I spent a lot of time training hard down here. Trying to get faster. Trying to place in races. And I think I lost sight of a few things in the process. It wasn't a waste, it's just a small part of something greater. The whole experience of moving to Tucson has been a growing experience that both my wife and I agree we wouldn't change (even though we're a year behind on baby making now;).

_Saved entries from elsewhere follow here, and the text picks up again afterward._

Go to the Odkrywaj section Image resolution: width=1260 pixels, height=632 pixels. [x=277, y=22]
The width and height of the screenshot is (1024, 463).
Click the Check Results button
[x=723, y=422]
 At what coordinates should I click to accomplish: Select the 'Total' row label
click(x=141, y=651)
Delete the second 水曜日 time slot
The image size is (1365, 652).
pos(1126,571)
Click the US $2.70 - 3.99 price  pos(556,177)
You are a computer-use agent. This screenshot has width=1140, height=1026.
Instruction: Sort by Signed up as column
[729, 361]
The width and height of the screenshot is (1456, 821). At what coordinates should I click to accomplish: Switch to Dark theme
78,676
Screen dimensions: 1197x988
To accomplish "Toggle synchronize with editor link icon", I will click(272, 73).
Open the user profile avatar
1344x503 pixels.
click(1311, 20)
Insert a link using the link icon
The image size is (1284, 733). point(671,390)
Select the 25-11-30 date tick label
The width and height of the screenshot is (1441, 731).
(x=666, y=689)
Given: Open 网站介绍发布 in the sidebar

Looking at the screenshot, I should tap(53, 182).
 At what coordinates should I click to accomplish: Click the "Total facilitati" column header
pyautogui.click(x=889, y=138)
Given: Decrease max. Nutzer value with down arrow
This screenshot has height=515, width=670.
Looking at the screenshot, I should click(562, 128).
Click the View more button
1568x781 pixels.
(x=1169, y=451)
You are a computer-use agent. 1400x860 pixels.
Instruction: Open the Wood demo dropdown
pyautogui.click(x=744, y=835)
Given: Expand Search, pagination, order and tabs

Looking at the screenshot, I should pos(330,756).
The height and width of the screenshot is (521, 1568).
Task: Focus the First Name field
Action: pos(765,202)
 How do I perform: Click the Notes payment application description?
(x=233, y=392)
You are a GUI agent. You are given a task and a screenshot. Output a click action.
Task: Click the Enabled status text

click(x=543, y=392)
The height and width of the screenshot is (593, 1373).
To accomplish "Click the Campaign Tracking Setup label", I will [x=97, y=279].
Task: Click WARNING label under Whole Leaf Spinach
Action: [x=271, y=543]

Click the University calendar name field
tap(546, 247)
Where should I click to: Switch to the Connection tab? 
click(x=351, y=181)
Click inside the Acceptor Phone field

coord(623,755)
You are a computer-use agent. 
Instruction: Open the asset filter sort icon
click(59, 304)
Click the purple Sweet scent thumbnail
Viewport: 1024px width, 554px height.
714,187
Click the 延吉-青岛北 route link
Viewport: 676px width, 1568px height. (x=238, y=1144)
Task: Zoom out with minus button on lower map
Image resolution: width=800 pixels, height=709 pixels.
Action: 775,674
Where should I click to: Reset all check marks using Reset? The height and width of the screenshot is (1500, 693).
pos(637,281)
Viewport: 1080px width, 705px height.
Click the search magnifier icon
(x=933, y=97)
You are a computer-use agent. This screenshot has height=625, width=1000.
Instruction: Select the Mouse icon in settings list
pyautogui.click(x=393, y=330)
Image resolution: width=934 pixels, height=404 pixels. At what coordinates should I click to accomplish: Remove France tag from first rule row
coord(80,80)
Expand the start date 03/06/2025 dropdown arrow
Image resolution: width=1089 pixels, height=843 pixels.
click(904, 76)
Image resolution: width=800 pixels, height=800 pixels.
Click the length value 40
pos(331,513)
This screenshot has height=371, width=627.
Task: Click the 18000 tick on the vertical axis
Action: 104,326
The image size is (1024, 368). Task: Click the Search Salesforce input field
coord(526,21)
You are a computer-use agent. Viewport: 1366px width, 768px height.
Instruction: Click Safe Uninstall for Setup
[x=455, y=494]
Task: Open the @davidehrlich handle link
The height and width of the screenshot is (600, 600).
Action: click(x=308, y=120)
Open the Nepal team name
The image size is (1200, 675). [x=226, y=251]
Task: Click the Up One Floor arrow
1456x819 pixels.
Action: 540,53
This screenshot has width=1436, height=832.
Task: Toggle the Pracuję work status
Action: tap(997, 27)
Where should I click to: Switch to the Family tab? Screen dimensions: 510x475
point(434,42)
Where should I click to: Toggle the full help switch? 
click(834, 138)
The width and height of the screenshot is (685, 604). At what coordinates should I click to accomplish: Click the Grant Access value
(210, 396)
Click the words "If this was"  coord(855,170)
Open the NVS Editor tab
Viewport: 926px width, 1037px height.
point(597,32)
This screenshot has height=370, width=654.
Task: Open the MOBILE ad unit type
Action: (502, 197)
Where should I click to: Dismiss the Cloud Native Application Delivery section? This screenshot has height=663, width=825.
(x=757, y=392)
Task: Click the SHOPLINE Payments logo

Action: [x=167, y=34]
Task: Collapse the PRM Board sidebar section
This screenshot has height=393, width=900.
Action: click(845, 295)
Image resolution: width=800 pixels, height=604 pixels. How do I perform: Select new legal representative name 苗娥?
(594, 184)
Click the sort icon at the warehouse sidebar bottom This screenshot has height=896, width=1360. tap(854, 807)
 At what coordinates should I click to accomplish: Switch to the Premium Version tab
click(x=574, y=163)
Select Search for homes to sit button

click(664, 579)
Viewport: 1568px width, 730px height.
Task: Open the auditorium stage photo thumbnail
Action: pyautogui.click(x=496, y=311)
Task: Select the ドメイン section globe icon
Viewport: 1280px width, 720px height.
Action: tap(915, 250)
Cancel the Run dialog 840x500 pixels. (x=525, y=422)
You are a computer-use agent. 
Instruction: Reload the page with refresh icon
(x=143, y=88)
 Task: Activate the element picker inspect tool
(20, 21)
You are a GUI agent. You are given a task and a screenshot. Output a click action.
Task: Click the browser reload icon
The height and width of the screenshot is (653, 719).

Right before I decided to drop out of Mesquite Canyon, I spent a half hour walking, looking around at the views, taking deep breaths, touching the rocks and plants around me. And for that half hour I felt at peace. It was what I had missed in myself. I didn't want to run. I didn't want to race anybody. I didn't want to be hot. I didn't want to be in pain. I didn't want to be uncomfortable. I didn't want to be stressed. I didn't want to win. I just wanted to stop and enjoy my life. So I did and I was just fine with that.
I hope that taking a break from structured training and racing will bring back whatever I lost in me. I think that the move to Ashland is going to help tremendously. I'm ready for the change of pace and I'm ready to be somewhere that feels like home.

So this is goodbye, Arizona.
Thank you all for your support, advice and company.
See ya out there!
Wherever “there” is.


  1. Korey, this is so nice. It made me laugh, cry, and reflect on how thankful I am for those same people and what they’ve meant to Mike and me. Thanks for sharing and good luck to you guys in Ashland.
    Kristi (the Infamous Mike Duer’s wife)

  2. Thank you:)
    And thanks for reading.
    It's always nice to hear when someone enjoys my blog. Glad you enjoyed it

  3. While we never met (I see your name frequently through the TTR group) I enjoy reading your race reports. Have fun with your travels!

  4. Well thank you, Jamie!
    Maybe I'll meet you on some random trail, some random day.
    Take care

  5. It's been good runnin' with you buddy. While it won't be as often I know we haven't hit the trail for the last time. Get ready for 100's this fall!